### THE PROBLEM
Give back, word for word, the lines in the listing below from the one holding "The height and width of the screenshot is (580, 449)." down to the one holding "Task: Open Google Keep from the side panel", both ends included.

### DATA

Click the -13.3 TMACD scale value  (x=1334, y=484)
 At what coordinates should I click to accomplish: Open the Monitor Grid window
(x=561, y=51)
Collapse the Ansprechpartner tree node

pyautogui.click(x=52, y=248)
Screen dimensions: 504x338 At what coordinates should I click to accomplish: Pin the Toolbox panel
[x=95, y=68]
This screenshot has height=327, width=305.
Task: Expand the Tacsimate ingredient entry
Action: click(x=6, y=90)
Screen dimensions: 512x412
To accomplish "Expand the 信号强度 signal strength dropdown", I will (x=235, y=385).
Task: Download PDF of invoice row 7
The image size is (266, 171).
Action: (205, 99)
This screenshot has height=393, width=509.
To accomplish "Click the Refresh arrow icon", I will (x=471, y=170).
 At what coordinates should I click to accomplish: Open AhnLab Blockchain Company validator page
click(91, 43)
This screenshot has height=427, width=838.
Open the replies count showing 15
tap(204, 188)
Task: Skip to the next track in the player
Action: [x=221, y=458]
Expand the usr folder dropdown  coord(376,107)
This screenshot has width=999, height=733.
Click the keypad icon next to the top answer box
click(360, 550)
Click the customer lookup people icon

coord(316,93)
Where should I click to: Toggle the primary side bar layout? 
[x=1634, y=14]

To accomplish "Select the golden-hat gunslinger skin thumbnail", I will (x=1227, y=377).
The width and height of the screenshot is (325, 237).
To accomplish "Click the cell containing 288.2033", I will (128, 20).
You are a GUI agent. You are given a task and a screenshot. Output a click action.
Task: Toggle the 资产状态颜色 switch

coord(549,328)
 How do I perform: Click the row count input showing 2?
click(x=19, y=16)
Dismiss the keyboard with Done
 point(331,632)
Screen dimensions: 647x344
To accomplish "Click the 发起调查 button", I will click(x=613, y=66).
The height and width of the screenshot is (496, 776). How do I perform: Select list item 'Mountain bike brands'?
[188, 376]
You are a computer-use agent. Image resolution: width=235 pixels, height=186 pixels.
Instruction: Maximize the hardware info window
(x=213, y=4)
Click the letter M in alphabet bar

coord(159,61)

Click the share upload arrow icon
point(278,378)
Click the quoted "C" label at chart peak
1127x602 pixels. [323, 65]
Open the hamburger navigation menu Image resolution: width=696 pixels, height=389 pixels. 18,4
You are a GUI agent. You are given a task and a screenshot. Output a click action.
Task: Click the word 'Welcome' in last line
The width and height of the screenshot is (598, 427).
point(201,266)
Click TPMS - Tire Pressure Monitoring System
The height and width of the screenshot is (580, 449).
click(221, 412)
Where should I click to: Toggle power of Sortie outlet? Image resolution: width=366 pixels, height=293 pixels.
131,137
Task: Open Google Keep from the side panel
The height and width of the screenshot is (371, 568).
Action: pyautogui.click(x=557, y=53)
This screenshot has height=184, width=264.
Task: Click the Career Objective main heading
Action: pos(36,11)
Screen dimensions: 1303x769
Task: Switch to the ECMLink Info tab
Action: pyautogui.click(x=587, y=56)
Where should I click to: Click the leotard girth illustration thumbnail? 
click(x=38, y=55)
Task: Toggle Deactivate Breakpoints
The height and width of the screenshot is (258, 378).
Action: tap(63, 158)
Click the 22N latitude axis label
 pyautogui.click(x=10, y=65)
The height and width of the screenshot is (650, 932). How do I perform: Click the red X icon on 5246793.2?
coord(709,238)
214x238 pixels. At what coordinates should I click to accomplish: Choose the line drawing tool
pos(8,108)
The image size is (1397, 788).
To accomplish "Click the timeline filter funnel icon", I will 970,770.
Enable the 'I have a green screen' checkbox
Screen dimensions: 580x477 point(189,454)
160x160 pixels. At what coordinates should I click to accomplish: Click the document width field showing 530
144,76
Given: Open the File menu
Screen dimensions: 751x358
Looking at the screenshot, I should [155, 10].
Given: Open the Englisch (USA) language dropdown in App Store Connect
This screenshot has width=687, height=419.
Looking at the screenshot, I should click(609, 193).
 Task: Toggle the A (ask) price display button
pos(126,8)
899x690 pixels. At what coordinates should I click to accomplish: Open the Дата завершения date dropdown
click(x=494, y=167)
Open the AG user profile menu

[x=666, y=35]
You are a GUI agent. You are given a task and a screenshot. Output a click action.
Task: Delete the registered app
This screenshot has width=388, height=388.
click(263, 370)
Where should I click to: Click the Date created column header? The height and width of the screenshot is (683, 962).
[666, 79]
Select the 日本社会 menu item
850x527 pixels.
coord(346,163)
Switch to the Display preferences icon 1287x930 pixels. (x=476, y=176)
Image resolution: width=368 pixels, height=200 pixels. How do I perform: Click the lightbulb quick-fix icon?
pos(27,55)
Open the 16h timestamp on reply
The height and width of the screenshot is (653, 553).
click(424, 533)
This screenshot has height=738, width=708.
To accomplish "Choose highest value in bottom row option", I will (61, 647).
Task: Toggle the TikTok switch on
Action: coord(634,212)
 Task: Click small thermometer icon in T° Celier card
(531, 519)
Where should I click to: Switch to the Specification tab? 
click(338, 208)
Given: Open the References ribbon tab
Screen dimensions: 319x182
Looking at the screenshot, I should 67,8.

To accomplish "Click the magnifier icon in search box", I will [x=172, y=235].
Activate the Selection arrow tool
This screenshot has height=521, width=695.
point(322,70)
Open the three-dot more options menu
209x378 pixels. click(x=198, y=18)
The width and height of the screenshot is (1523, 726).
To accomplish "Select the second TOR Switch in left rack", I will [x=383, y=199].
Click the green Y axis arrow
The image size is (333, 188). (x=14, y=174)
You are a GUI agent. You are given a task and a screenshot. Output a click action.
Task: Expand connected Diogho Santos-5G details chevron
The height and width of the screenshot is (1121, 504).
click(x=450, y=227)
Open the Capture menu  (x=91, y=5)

### TASK OUTPUT
The height and width of the screenshot is (580, 449).
click(221, 412)
Where should I click to: Toggle power of Sortie outlet? Image resolution: width=366 pixels, height=293 pixels.
131,137
Task: Open Google Keep from the side panel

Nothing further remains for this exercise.